* START Document segment *

This is my first post here. Please guide me.

Firstly this is my current config.

Intel Core i7 4770K (No overclock)
Antec C400 Glacial 120 mm cpu Air cooler
Gigabyte G1.Sniper B5 Motherboard
CORSAIR Vengeance DDR3 4 GB x 3 total of 12 gb ram
2 x 3.5inch HDD and 1 x 2.5 inch SSD
Asus strix 980 Ti
5 x Case Fans CORSAIR
Seasonic S12II 620 Watts (bronze rated)

As i am planning to upgrade to I5 12400F + EVGA RTX 3070

the recommended PSU for RTX 3070 is 650 Watt do i need to upgrade my PSU.
this is the upgrade path am thinking https://pcpartpicker.com/list/XG74PX
the total wattage is around 461 watts so that like 74% of my 620 watt Seasonic S12II
Secondly the PSU came with a 8 pin and 6 pin connector for 980 Ti requires 2 x 8 pin connectors i am using a 6-pin to 8-pin PCI Express Power Converter Cable. Since RTX 3070 is also 2 x 8 pin connector will this be a problem.

* END Document segment *

Set tasks:
1. Answer these about the PC upgrade post:
(a) What power supply is in the current setup?
(b) Which processor and graphics card does the poster plan to upgrade to?
(c) About how many watts does the post give as the total for the upgrade path?
2. Reproduce the part of the PC upgrade post that opens with the words containing "Intel Core i7" and closes with "upgrade my PSU.".
The material that follows has no connection to the text above.

* START Data excerpt *

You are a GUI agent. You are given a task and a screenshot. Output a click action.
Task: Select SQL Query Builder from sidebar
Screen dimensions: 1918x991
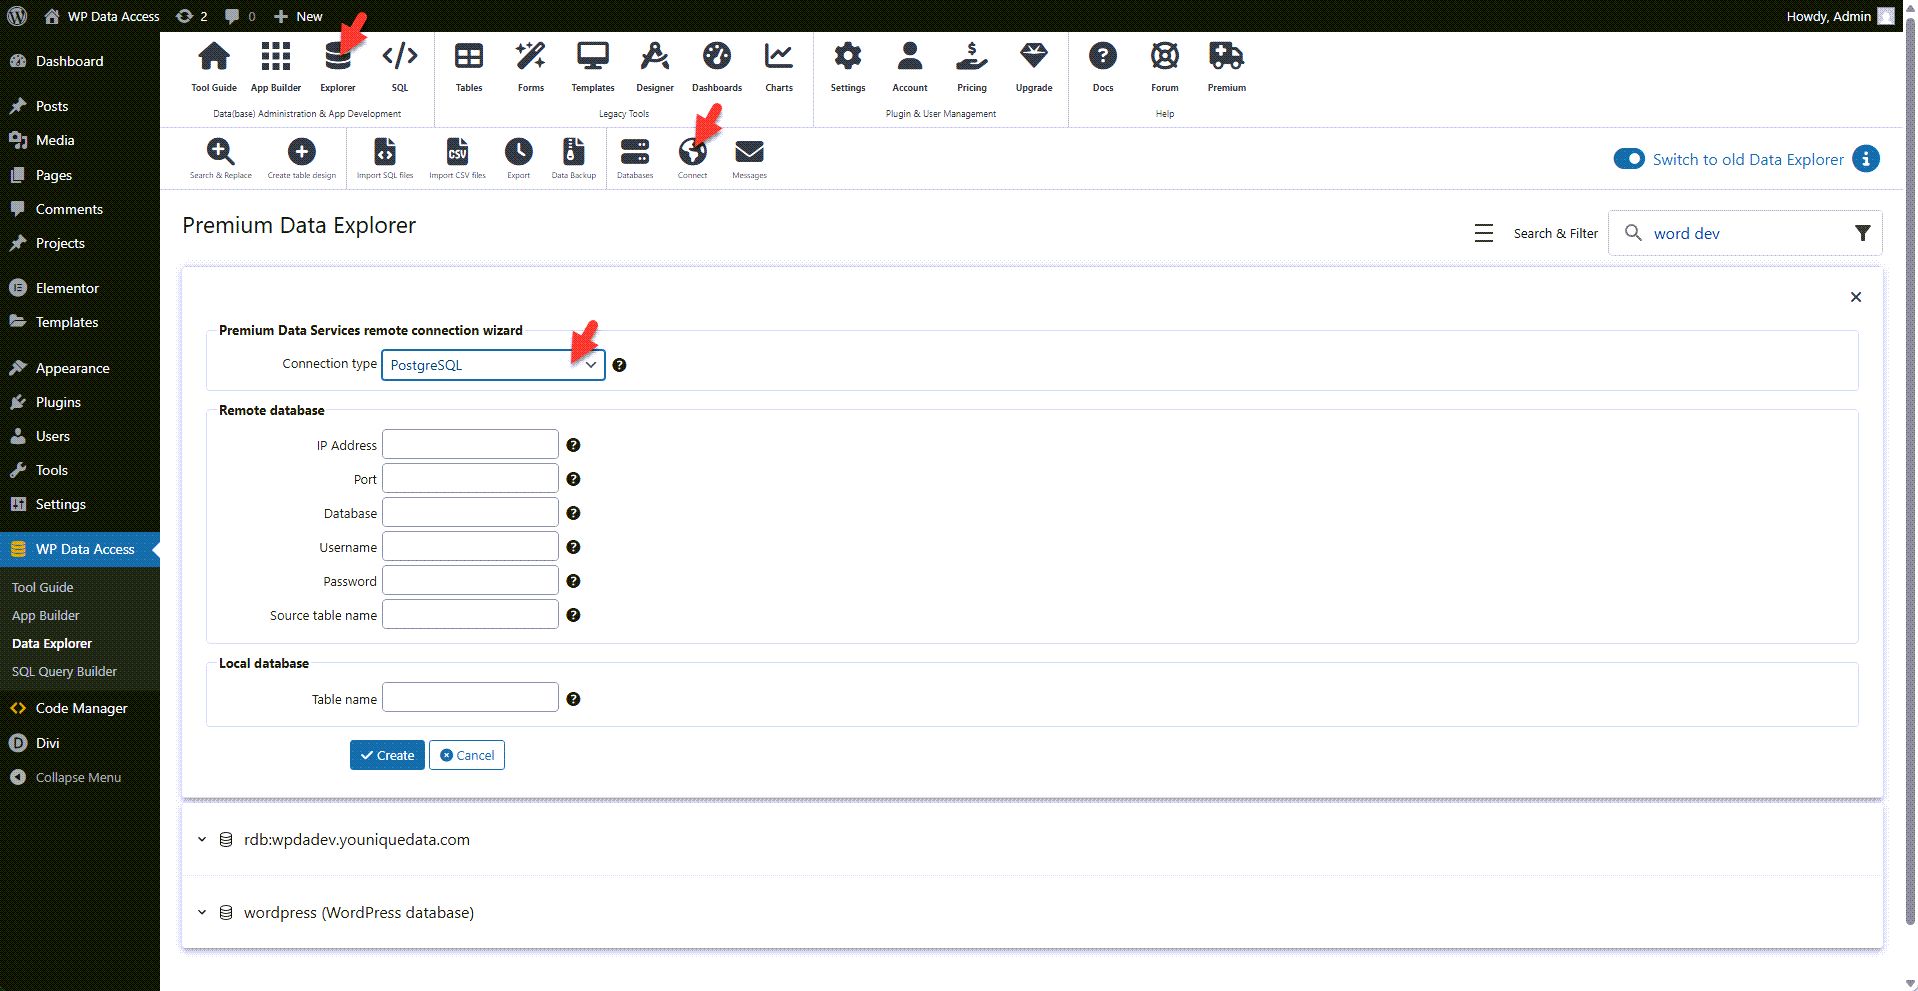[x=64, y=671]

* END Data excerpt *

Solution list:
1.
(a) A Seasonic S12II 620 Watts (bronze rated)
(b) An I5 12400F and an EVGA RTX 3070
(c) Around 461 watts

2.
Intel Core i7 4770K (No overclock)
Antec C400 Glacial 120 mm cpu Air cooler
Gigabyte G1.Sniper B5 Motherboard
CORSAIR Vengeance DDR3 4 GB x 3 total of 12 gb ram
2 x 3.5inch HDD and 1 x 2.5 inch SSD
Asus strix 980 Ti
5 x Case Fans CORSAIR
Seasonic S12II 620 Watts (bronze rated)

As i am planning to upgrade to I5 12400F + EVGA RTX 3070

the recommended PSU for RTX 3070 is 650 Watt do i need to upgrade my PSU.